If you're an avid reader of the Food Institute blog, or really, if you are involved in the food industry in any way, you should know by now that grocery delivery is a big deal. It is a rapidly expanding market with the potential to completely change the way consumers and retailers think about food purchases. In fact, at our recent Future of Food Retailing webinar, Willard Bishop analysts predicted e-commerce activity is projected to account for 10% of all grocery sales within ten years.
That statistic shouldn't be surprising to you if you have been following the industry at all. Almost every retailer, and many tech companies, are entering into the grocery delivery business, which means there will only be more competition and more options for consumers in the future. Two of the most prominent grocery delivery companies, Door to Door Organics and Relay Foods, seem to have taken note of this as they entered into a definitive merger agreement to create a combined company, which plans to operate under a new brand to be disclosed later in 2016. The merged company will serve consumers in 63 markets across 18 states and Washington, DC. They companies also closed an additional $10 million in equity financing provided by The Arlon Group and existing Relay stockholders in connection with the merger. Door to Door Organics and Relay Foods will both maintain their offices in Louisville and Charlottesville and teams in all markets in which they currently operate.
While this seems like a smart idea as the market nears its saturation point, Amazon has other plans. The e-commerce company launched its AmazonFresh service in London, offering fresh and frozen products from Morrisons. Amazon is certainly a behemoth in the retail industry, but it is uncertain whether even it can be successful in such a crowded market. Fortune notes Britain is a leader in the e-commerce marketplace, with its big four supermarkets, Tesco, Sainsbury’s, Asda and Morrisons, competing with delivery firm Ocado for online grocery sales. However, there may be plenty of room for all of these businesses, as research group IGD predicts the market will nearly double to $25 billion in the five years.
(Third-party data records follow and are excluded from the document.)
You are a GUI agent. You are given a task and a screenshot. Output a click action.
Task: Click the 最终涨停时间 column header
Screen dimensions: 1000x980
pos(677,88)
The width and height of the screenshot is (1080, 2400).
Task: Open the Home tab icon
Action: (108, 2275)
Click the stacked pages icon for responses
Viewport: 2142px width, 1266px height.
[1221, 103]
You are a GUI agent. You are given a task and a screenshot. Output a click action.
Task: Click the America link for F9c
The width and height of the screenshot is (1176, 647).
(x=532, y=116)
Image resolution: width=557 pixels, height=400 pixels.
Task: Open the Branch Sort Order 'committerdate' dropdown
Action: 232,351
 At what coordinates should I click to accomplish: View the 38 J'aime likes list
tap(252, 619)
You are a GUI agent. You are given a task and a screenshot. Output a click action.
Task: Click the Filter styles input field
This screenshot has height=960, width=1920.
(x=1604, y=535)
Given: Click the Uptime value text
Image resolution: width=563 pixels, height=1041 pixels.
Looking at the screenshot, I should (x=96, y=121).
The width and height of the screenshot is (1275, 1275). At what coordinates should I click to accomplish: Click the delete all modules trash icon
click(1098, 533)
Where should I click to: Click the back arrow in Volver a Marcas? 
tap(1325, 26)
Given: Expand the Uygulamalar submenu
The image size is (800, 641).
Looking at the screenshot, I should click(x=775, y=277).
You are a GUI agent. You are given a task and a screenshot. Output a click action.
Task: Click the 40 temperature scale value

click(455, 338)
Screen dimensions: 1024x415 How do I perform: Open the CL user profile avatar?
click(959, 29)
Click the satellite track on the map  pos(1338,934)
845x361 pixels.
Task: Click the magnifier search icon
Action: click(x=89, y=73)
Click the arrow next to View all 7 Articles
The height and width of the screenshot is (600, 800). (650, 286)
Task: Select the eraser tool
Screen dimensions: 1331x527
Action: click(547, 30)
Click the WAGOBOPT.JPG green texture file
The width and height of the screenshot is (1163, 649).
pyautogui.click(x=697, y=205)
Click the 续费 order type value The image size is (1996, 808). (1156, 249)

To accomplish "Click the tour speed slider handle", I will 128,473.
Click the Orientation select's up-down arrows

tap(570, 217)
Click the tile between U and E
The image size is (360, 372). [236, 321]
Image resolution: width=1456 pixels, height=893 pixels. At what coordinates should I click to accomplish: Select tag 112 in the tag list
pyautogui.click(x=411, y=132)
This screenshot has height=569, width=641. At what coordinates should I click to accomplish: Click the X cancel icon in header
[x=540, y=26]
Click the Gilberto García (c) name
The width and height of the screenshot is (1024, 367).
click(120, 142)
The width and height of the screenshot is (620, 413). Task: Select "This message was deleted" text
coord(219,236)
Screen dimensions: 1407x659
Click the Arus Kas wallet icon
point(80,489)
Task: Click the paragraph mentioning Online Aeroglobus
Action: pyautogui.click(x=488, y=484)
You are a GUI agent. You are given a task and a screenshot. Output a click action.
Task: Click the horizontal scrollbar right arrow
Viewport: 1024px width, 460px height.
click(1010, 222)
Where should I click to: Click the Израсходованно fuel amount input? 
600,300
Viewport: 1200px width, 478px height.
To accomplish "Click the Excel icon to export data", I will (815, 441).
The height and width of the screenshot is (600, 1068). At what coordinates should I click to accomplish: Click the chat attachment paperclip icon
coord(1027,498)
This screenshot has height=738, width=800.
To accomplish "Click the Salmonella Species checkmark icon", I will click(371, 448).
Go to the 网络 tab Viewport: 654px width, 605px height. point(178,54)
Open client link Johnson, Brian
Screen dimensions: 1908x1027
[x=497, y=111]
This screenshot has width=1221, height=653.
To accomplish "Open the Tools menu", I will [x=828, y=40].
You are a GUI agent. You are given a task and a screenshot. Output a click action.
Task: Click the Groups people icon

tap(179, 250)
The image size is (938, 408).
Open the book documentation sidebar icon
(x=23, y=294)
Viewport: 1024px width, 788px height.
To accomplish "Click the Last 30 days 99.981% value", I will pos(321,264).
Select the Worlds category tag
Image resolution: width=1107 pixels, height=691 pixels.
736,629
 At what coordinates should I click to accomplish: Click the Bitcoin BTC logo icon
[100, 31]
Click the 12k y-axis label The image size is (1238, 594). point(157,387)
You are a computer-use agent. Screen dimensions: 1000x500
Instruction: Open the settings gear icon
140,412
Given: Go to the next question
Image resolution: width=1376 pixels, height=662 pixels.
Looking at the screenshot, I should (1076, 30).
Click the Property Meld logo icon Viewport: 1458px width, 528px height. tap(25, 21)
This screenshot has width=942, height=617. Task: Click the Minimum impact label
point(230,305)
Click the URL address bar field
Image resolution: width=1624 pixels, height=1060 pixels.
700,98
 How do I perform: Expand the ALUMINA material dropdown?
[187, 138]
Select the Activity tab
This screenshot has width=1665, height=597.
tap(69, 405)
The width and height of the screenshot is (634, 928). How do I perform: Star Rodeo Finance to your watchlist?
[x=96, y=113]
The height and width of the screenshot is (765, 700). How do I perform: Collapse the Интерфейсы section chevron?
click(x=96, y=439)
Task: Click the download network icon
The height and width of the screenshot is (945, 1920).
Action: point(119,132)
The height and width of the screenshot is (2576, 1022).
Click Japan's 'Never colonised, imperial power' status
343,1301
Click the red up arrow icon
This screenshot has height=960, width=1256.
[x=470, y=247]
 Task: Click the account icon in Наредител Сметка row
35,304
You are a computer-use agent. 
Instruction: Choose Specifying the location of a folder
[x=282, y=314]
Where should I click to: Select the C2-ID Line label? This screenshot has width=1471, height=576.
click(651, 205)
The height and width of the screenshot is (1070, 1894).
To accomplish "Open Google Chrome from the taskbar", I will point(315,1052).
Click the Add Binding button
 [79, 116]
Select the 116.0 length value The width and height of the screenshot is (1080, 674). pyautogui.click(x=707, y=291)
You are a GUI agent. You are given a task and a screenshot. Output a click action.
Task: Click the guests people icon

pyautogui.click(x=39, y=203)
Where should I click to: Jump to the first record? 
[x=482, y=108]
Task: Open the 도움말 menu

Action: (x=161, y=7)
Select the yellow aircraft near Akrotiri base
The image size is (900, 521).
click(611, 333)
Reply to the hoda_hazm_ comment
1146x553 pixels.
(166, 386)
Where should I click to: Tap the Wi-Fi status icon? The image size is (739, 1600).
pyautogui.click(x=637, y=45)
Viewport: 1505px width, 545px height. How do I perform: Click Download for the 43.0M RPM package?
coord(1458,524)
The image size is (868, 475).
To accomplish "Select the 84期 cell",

Ajay Kavan, vice president of AmazonFresh, notes it plans to take things slow, launching in a limited area and taking time to "hone and improve [its] service." He also says the company "will be very methodical and considered in how [it rolls] this service out further in the UK." Amazon will initially launch in parts of central and east London, deploying from a distribution center in the east of the city. It will use small and medium sized external carriers for deliveries. The service will offer major brands like Coca-Cola, Danone, and Walkers, as well as products from local food producers.
Door to Door Organics, Relay Foods and Amazon aren't the only companies making moves in the e-commerce landscape. Just in June alone there have been numerous grocery delivery developments from food and tech companies. Google expanded its Google Express service to the Houston area and large parts of Texas and Oklahoma, meal kit delivery company FreshRealm plans to move into the East Coast and additional West Coast locations, Walmart decided to partner with Uber and Lyft for its grocery deliveries, and convenience store delivery service goPuff raised an additional $5 million in venture funding, propelling its expansion into new markets, including in Portland, OR, and Houston, TX, in June, and Minneapolis, MN, and Nashville, TN, over the next few months, with future plans to roll out in at least seven additional cities by the end of 2016.